Lancement de l'initiative Asloca-Cartel - Quand salariés du public et locataires se donnent la main

Quand salariés du public et locataires se donnent la main

L’Asloca et le Cartel intersyndical du secteur public s’apprêtent à lancer ensemble une initiative prévoyant le maintien du niveau actuel des retraites de la Caisse de pension de l’Etat de Genève (CPEG) grâce à la construction de milliers de logements à loyers modérés. Comment est-ce possible?

Les initiant·e·s  demandent que l’Etat cède gratuitement à la CPEG les terrains et droits à bâtir qui lui appartiennent, notamment dans le périmètre du PAV (Praille-Acacias-Vernets). Ce patrimoine public serait ainsi soustrait aux appétits des milieux immobiliers privés, garantissant la mise sur le marché accélérée de milliers d’appartements à loyers abordables. En même temps, ce transfert permettrait de recapitaliser la CPEG et de maintenir le niveau actuel des pensions sans rien coûter aux contribuables.

Milliers de logements à loyers abordables

Le volet immobilier du dispositif est simple. L’Etat dispose de l’essentiel des terrains du secteur Praille Acacias Vernets (PAV), sur lequel il est prévu de construire 12 000 logements dans les années à venir. En cédant gratuitement à la CPEG les surfaces constructibles et les droits à bâtir dont il dispose, à mesure qu’ils seront rendus disponibles, il lui permettrait de construire des appartements répondant aux besoins prépondérants de la population.

Des rendements de l’ordre de 3,5 à 3,75%, correspondant aux besoins de financement de la Caisse, autoriseraient de plus la fixation de loyers raisonnables. Si les terrains et droits à bâtir nécessaires ne sont pas disponibles à temps pour répondre aux contraintes légales de recapitalisation de la CPEG, l’initiative prévoit le recours provisoire à un « prêt simultané » entre la Caisse et l’Etat (mécanisme proposé par le Conseil d’Etat), avec remboursement de celui-ci dès qu’une nouvelle cession d’actifs immobiliers publics s’avèrere possible.

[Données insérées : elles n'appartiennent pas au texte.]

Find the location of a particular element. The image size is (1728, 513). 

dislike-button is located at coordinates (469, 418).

Primauté des prestations garantie par la loi

Le volet « retraites » du dispositif est simple lui aussi. L’Etat garantirait le maintien des prestations dues aux assurés actifs de la CPEG, selon le règlement en vigueur au 1er janvier 2017. Pour ce faire, il recapitaliserait la Caisse en respectant au moins les paliers prévus par le droit fédéral et cantonal. Une rapide estimation: avec la cession de terrains nécessaires à la construction de 12 000 logements ce qui est prévu grosso modo dans le seul secteur du PAV, l’Etat pourrait contribuer à une recapitalisation de la Caisse de l’ordre de 6 milliards!

La CPEG pourrait-elle maintenir de cette façon la primauté des prestations pour ses assuré·e·s? Oui, et au sens strict du terme, puisque l’initiative fait de cet objectif une norme légale: celles-ceux qui ont droit à une pension complète pourraient donc prétendre, comme au 1er janvier 2017, à une retraite d’un montant égal à 60% de leur salaire assuré (45 à 50% de leur salaire réel, compte tenu de la déduction de coordination).

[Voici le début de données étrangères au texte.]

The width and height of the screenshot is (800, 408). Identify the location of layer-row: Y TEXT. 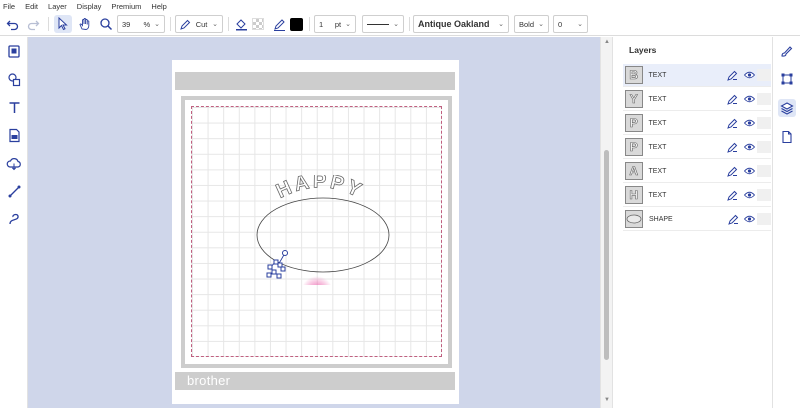
(697, 100).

Ce projet est évidemment conforme à l’intérêt public pour deux raisons essentielles: 1) Il accélère la construction de milliers logements à loyers abordables correspondant aux besoins de la population ; 2) Il maintient le niveau des retraites de près de 50 000 salarié·e·s de la fonction publique sur le long terme sans jeter des milliards sur les marchés financiers ni faire passer les contribuables à la caisse.

Second front au Grand Conseil

Pourra-t-il répondre à temps aux exigences légales de recapitalisation de la CPEG, compte tenu de la durée de traitement des initiatives et des retards que pourraient entraîner des recours légaux probables? C’est là tout l’intérêt du projet de loi (PL) 12095, déposé par Ensemble à Gauche (EAG), qui a reçu jusqu’ici le soutien potentiellement majoritaire du PS, des Verts et du MCG.

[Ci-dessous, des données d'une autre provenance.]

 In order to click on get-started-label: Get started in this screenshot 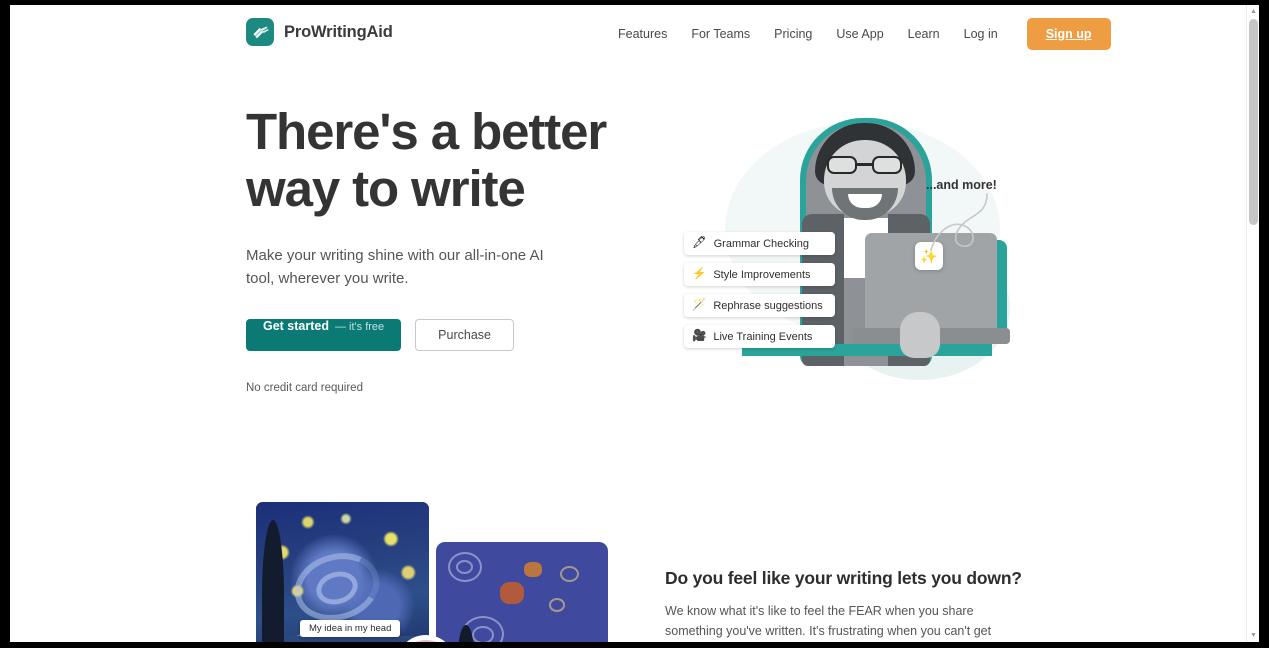, I will do `click(296, 326)`.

Dans sa version amendée, il reprend l’al. 1 de l’initiative et prévoit une recapitalisation immédiate de la Caisse, pour répondre si nécessaire aux obligations légales, et ce jusqu’en 2024. Pour autant, même si le PL 12095 ne devait pas être adopté par le parlement dans les mois à venir, l’initiative pourrait tout de même obliger l’Etat in fine à rétablir les prestations prévues au 1er janvier 2017, au besoin par un effort de capitalisation supplémentaire prévu par la loi fédérale (art. 72a, alinéa 1, lettre d). Ce serait évidemment politiquement plus difficile… C’est pourquoi, la bataille pour l’adoption rapide du PL 12095 par le Grand Conseil doit être menée de concert avec celle pour le dépôt de l’initiative de l’Asloca et du Cartel. EAG sera présent sur ces deux fronts.